PROVIDED MATERIAL
#####

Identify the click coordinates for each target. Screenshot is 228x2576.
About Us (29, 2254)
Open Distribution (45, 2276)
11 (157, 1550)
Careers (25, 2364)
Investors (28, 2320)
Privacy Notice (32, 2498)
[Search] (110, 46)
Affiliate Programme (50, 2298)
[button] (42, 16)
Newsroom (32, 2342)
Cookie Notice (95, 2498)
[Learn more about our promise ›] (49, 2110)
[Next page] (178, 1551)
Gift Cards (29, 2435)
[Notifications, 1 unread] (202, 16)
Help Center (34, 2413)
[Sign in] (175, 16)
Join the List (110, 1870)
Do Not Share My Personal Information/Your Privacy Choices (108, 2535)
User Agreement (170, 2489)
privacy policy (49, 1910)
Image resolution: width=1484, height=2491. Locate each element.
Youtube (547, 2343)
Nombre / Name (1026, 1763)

#####

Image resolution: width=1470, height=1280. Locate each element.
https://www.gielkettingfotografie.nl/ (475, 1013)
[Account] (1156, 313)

#####

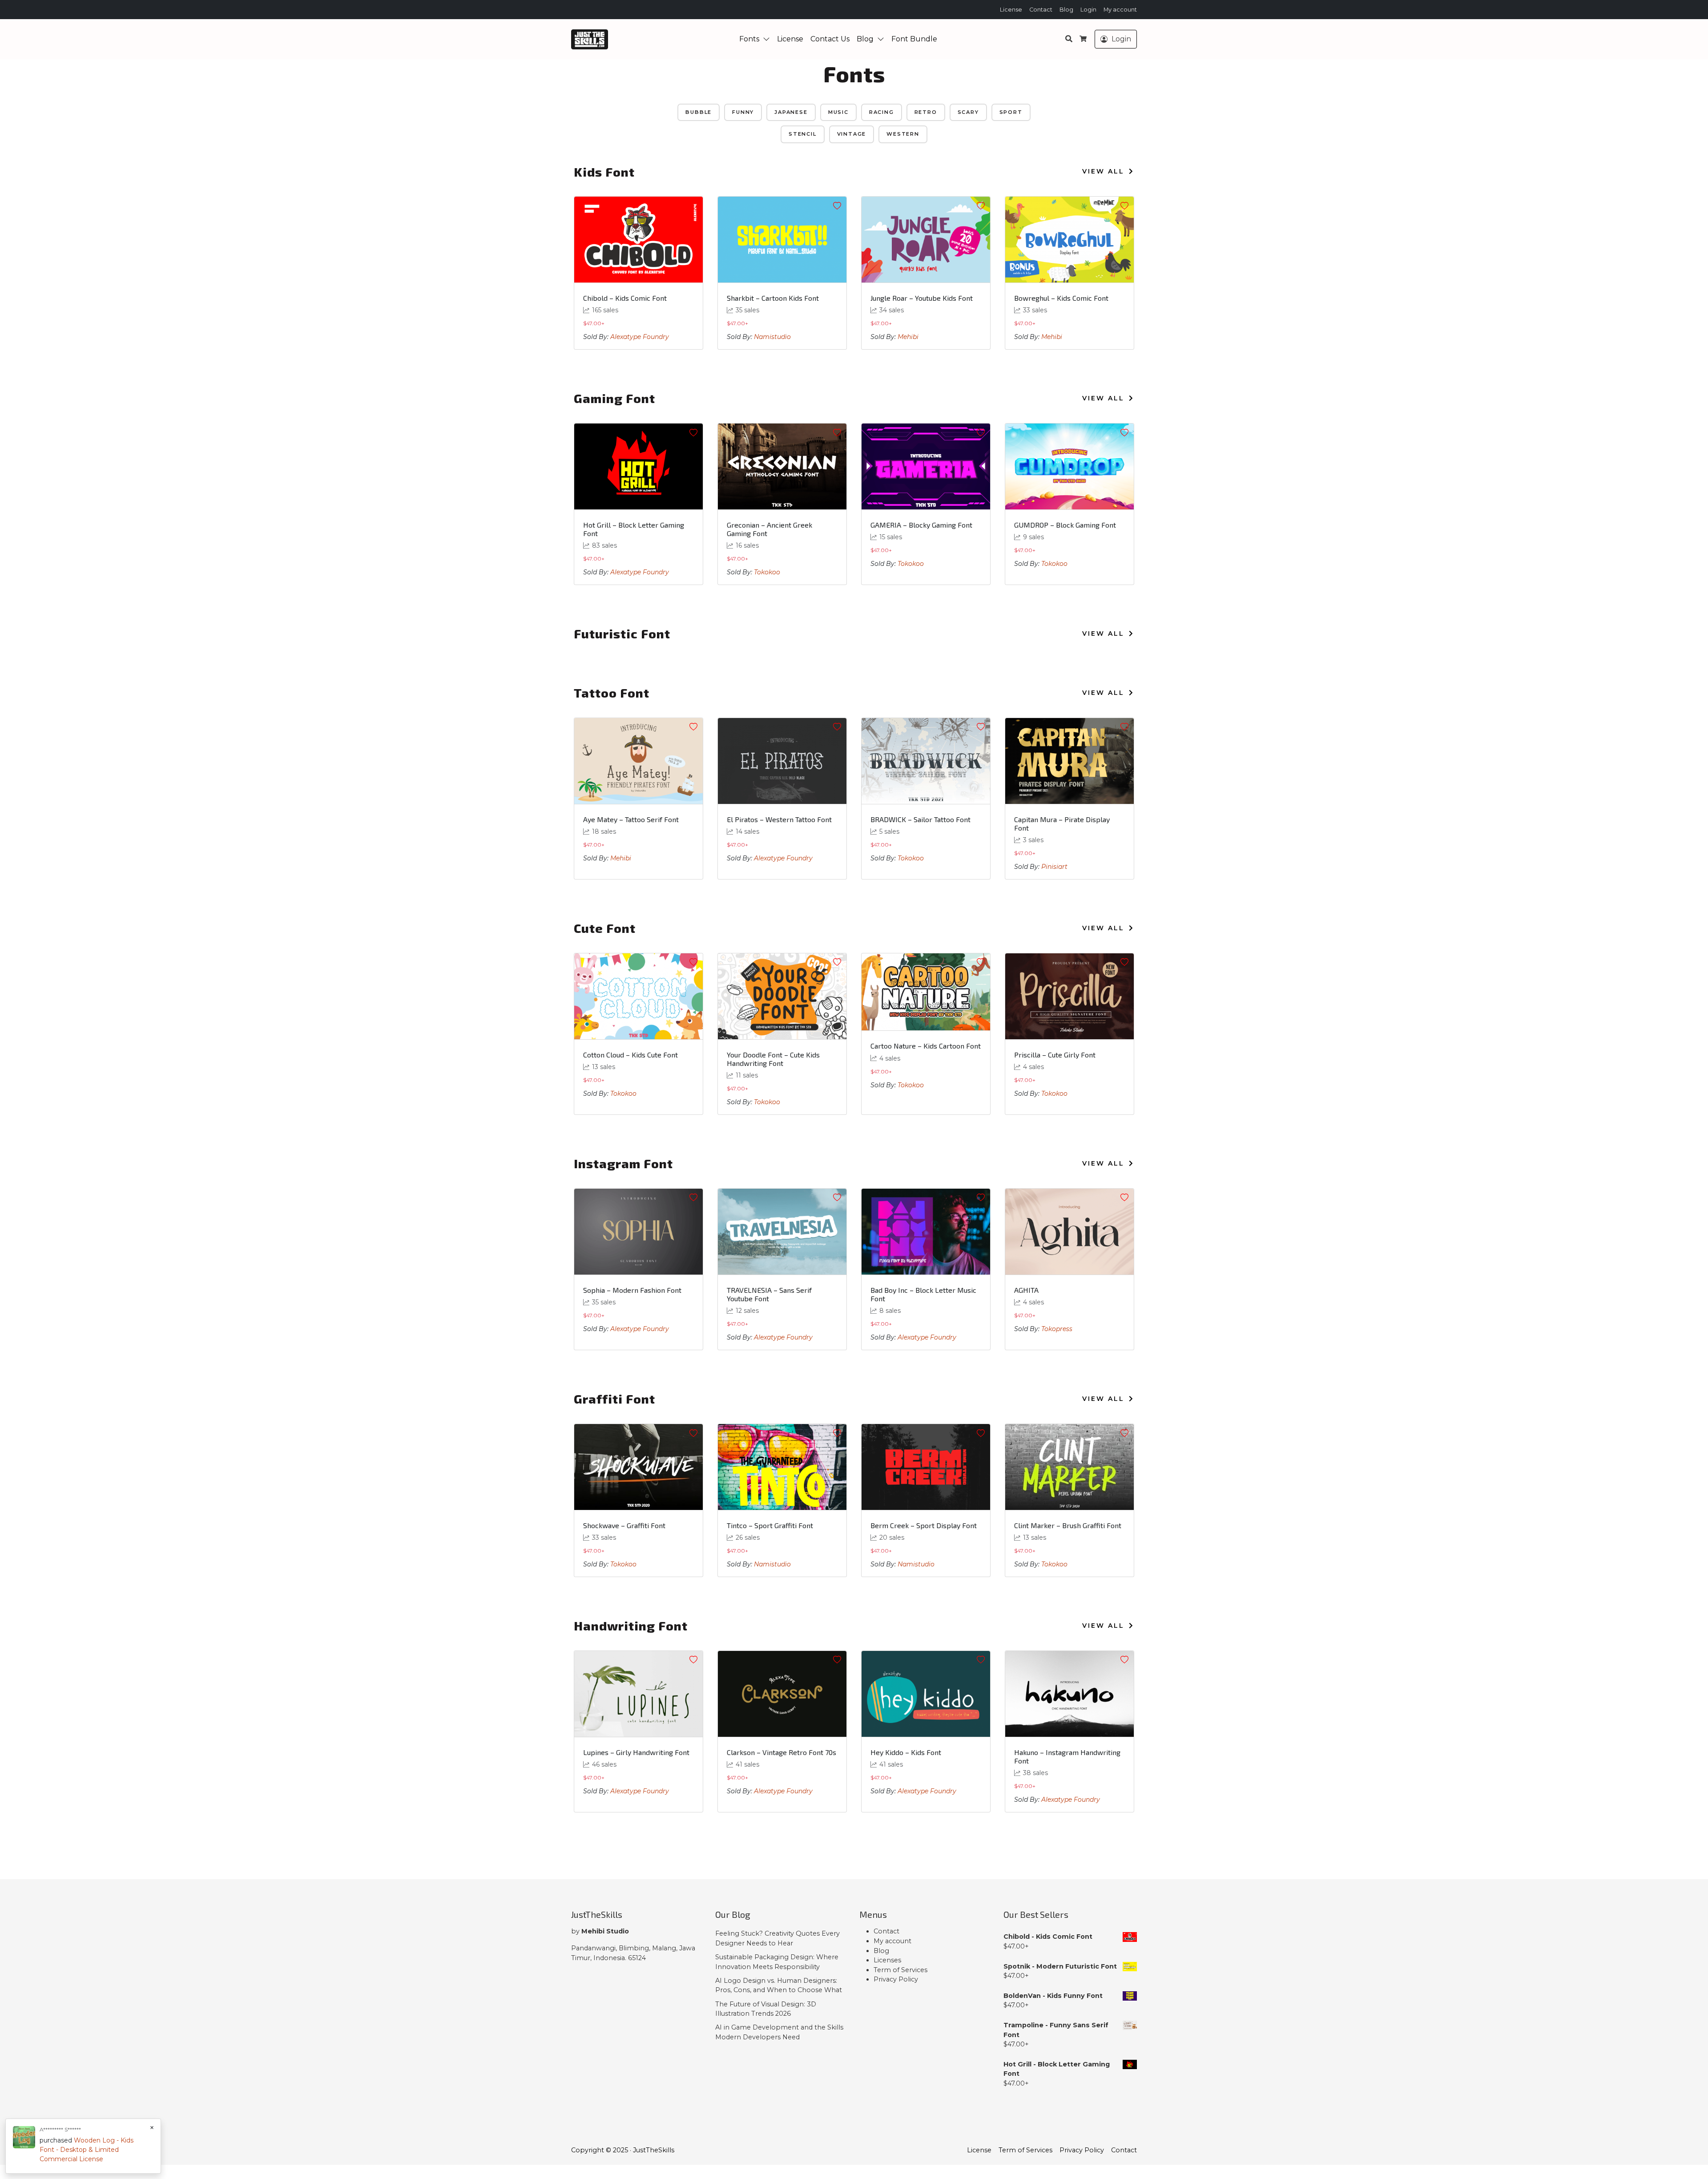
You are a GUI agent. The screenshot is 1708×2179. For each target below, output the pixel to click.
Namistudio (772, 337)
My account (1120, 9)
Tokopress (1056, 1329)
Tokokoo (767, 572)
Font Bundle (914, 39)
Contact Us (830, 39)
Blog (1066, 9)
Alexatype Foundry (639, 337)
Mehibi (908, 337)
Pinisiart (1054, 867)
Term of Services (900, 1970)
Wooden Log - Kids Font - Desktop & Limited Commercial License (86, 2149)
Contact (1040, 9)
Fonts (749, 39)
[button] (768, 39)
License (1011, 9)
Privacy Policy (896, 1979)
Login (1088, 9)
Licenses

#####

TASK DETAILS
Above are records; repeat only the lines starting at the line with "[Next page] (178, 1551)" and ending at the line with "Nombre / Name (1026, 1763)", exactly as they appear, both included.

EXERCISE OUTPUT
[Next page] (178, 1551)
Gift Cards (29, 2435)
[Notifications, 1 unread] (202, 16)
Help Center (34, 2413)
[Sign in] (175, 16)
Join the List (110, 1870)
Do Not Share My Personal Information/Your Privacy Choices (108, 2535)
User Agreement (170, 2489)
privacy policy (49, 1910)
Image resolution: width=1484, height=2491. Locate each element.
Youtube (547, 2343)
Nombre / Name (1026, 1763)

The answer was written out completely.